- PROBLEM TO SOLVE
Your answer should hold only the lines from the start of the data below through the line with "Nuru masáž (367, 13)", copied exactly, with pictures left out.

- Dataset entries
· · · ·

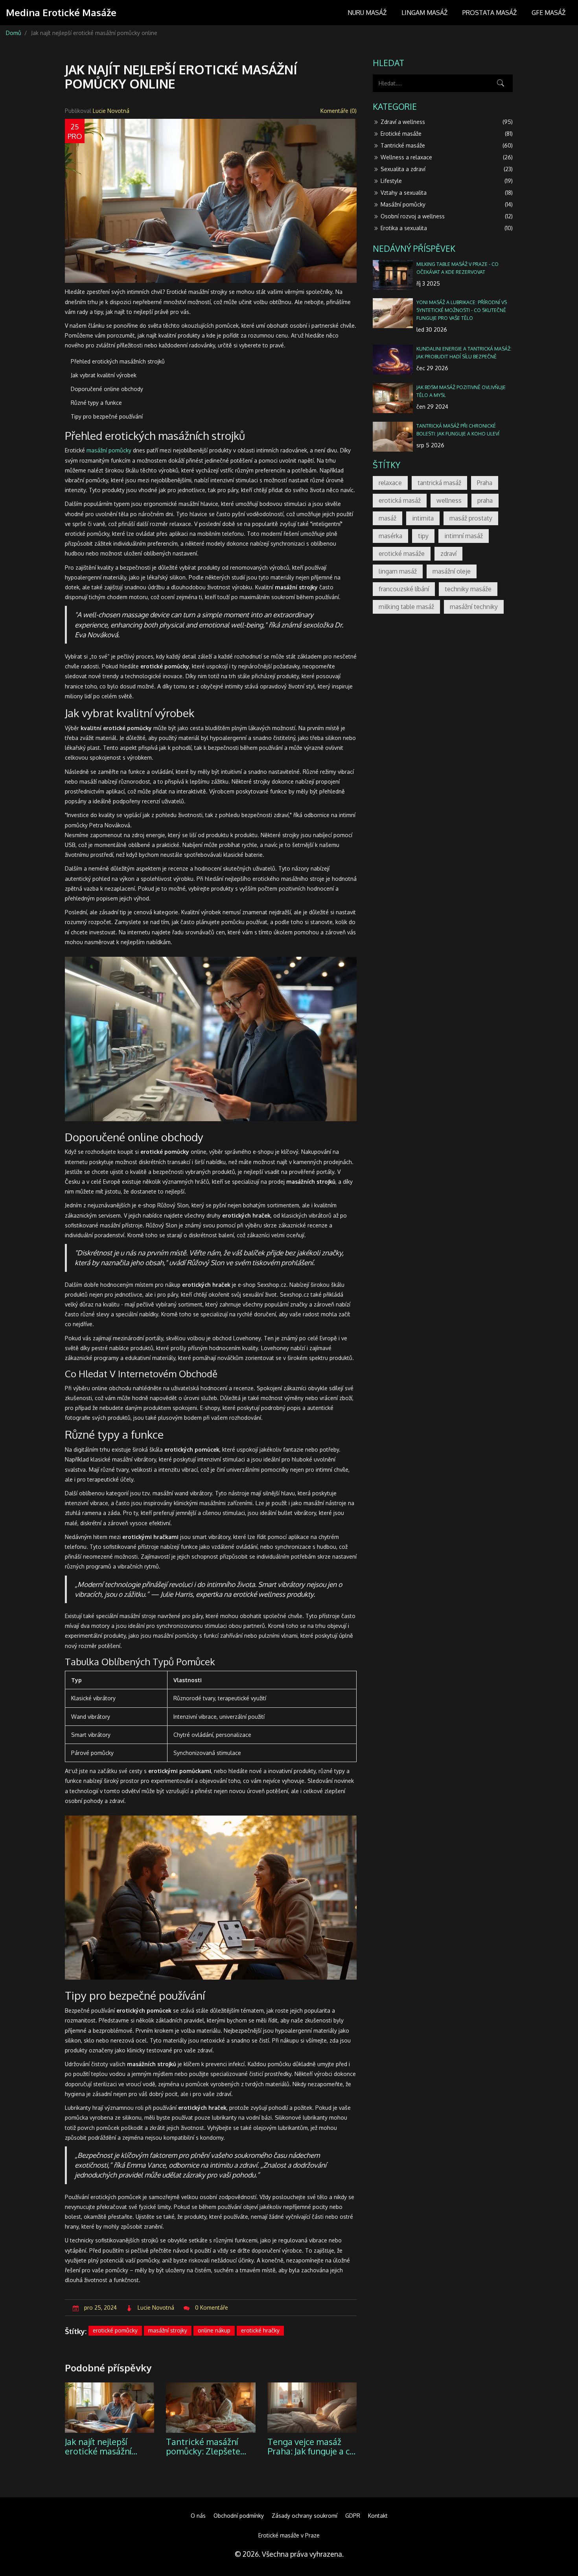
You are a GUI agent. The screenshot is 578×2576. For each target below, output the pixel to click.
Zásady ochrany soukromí (304, 2515)
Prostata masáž (489, 13)
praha (485, 500)
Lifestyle (447, 180)
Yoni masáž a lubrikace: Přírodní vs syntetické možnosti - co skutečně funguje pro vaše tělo (461, 310)
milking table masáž (406, 607)
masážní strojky (167, 2330)
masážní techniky (474, 607)
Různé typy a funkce (96, 402)
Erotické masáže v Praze (289, 2535)
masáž (387, 518)
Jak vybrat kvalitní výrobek (103, 375)
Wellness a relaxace (447, 157)
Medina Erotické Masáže (61, 12)
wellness (449, 500)
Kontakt (378, 2515)
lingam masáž (398, 571)
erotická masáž (400, 500)
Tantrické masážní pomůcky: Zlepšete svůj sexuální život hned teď (203, 2446)
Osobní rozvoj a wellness (447, 216)
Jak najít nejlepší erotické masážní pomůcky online (98, 2446)
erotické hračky (260, 2330)
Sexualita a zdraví (447, 169)
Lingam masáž (424, 13)
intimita (423, 518)
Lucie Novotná (111, 110)
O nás (198, 2515)
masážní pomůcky (109, 450)
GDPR (352, 2515)
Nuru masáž (367, 13)
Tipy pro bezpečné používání (107, 416)
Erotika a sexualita (447, 228)
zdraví (448, 553)
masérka (390, 536)
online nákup (214, 2330)
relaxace (390, 483)
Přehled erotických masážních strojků (118, 361)
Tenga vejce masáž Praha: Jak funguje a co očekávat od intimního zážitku (311, 2446)
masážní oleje (452, 571)
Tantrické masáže (447, 145)
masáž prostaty (470, 518)
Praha (484, 483)
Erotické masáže (447, 133)
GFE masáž (548, 13)
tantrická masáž (439, 483)
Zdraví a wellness (447, 121)
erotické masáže (402, 553)
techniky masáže (468, 589)
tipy (423, 536)
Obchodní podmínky (239, 2515)
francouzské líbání (404, 589)
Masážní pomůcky (447, 204)
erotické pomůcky (115, 2330)
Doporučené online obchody (107, 389)
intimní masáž (463, 536)
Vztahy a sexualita (447, 192)
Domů (13, 33)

· · · ·

- YOUR SOLUTION
You are a GUI agent. The screenshot is 578×2576. For each target below, output the pixel to click.
Zásady ochrany soukromí (304, 2515)
Prostata masáž (489, 13)
praha (485, 500)
Lifestyle (447, 180)
Yoni masáž a lubrikace: Přírodní vs syntetické možnosti - co skutečně funguje pro vaše tělo (461, 310)
milking table masáž (406, 607)
masážní strojky (167, 2330)
masážní techniky (474, 607)
Různé typy a funkce (96, 402)
Erotické masáže v Praze (289, 2535)
masáž (387, 518)
Jak vybrat kvalitní výrobek (103, 375)
Wellness a relaxace (447, 157)
Medina Erotické Masáže (61, 12)
wellness (449, 500)
Kontakt (378, 2515)
lingam masáž (398, 571)
erotická masáž (400, 500)
Tantrické masážní pomůcky: Zlepšete svůj sexuální život hned teď (203, 2446)
Osobní rozvoj a wellness (447, 216)
Jak najít nejlepší erotické masážní pomůcky online (98, 2446)
erotické hračky (260, 2330)
Sexualita a zdraví (447, 169)
Lingam masáž (424, 13)
intimita (423, 518)
Lucie Novotná (111, 110)
O nás (198, 2515)
masážní pomůcky (109, 450)
GDPR (352, 2515)
Nuru masáž (367, 13)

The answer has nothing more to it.